● **Stated exercise 1**
Answer these questions about the post on harnessing ponies:
(a) What did the draft horse trainer say when the ponies were stepping over the traces?
(b) On which harness did the writer plan to put the pads?
(c) What does the "buck back strap" consist of?
● **Stated exercise 2**
Carry on the post about harnessing ponies, starting after its last sentence.

4 - I'd tied twine (didn't have anything at the time that was braided that would have worked as strap or lazy carriers) - but we found that with that - especially at first - that they were stepping over the traces. The Draft Horse trainer I was working with at the time - said let them. They'll figure it out. At first there were a lot of wrecks, skinned legs and upset ponies and then in turn it upset both my girlfriend and I. BUT in the end - he was right. They figured it out and I quit running the traces thru the breeching rings.

Honestly - now that I know a LOT more (and I'm still learning!), I'm surprised that the "narrow" breast collars didn't bother them. If nothing else, I'm getting pads that can be used for "regular" harness and putting on my hay string harness. However, I really haven't used those harness (s) this past year (since I got the work style farm harness)... So I didn't end up getting the pads yet.

One other thing - I knew that it wasn't quite right but not at that time how to fix it exactly. We did keep an eye on them - their backs, their hips and their chests. I knew that the surcingle wasn't an actual "good" saddle/gig pad, that the breeching rings weren't the way to run the traces and that the breast collars were a bit narrow... They never did seem bothered or upset - again - once they got used to WEARING the equipment (in Bit's case - she was highly upset when she was introduced to the breeching - boy could she buck!). The reason I feel that Bit (the closest to you in that pic) is sweated (VERY) is simply because she's still very green and she would leap into the harness and pull hard - always "competing" against her sister. If you study the picture -we incorporated a draft horse trick of using a "buck back strap". It's a set of loop reins hooked to both sides of her bit, then a large snap leadrope attached to the loop reins so that it will slide as she turns. The lead rope is then tied off to the equipment (or it could be attached to the double tree or to the tongue but this simple drag didn't have those). If she outdistances her sister, she pulls the load using her head, face & mouth. She learned to give to the bit and shorten her strides and lighten her pull - by punishing herself. Yes, this can & usually is attached to a halter or to a noseband rather than to the bit. I found it didn't work with Bit that way very well. And once we'd done this a couple of times - guess what - we weren't using it anymore.

● **Collected material**

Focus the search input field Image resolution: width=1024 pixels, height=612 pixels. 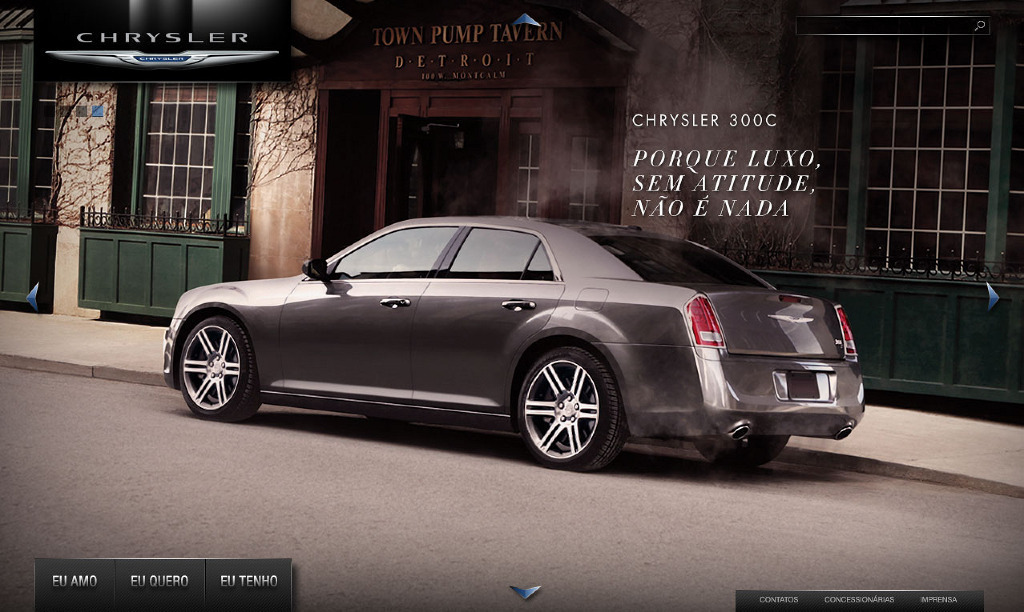click(x=883, y=26)
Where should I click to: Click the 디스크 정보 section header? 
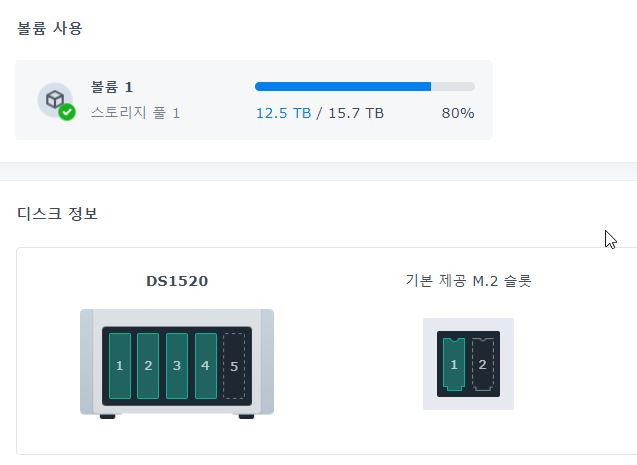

● **Exercise response 1**
(a) Let them, because they would figure it out.
(b) The hay string harness.
(c) A set of loop reins hooked to both sides of the bit, with a large snap lead rope attached to the loop reins so that it slides as the pony turns.

● **Exercise response 2**
Now, I'm always asking Bit to step up and stride out. We have also used the "buck back strap" on her partner at one time or another. Slowly, she's learning to extend her legs out and reduce her choppy stride.

BUT thank you for pointing it out and giving me a chance to formulate my reasoning and what we did. It allowed me to learn more and also to understand more of the "why" you do things...


----------



## paintponylvr (Dec 4, 2012)

susanne said:


> .
> 
> Paula, your work is beautiful!
> 
> I don't want to infringe upon proprietary secrets if you market these, but I'd love to see a close-up to see your braiding technique/plaiting patterns. As a macramé-er of old, weaver, and knot-nut, and as one with a shed full of baling twine, I've often thought of doing something like this.


Susanne - I'm going to start another thread - rather than stealing this one...LOL.


----------



## studiowvw (Dec 4, 2012)

Sounds interesting - congrats on persevering and carrying on. I had to "fake" my equipment too when I was young, not always a success!





It was fun anyways....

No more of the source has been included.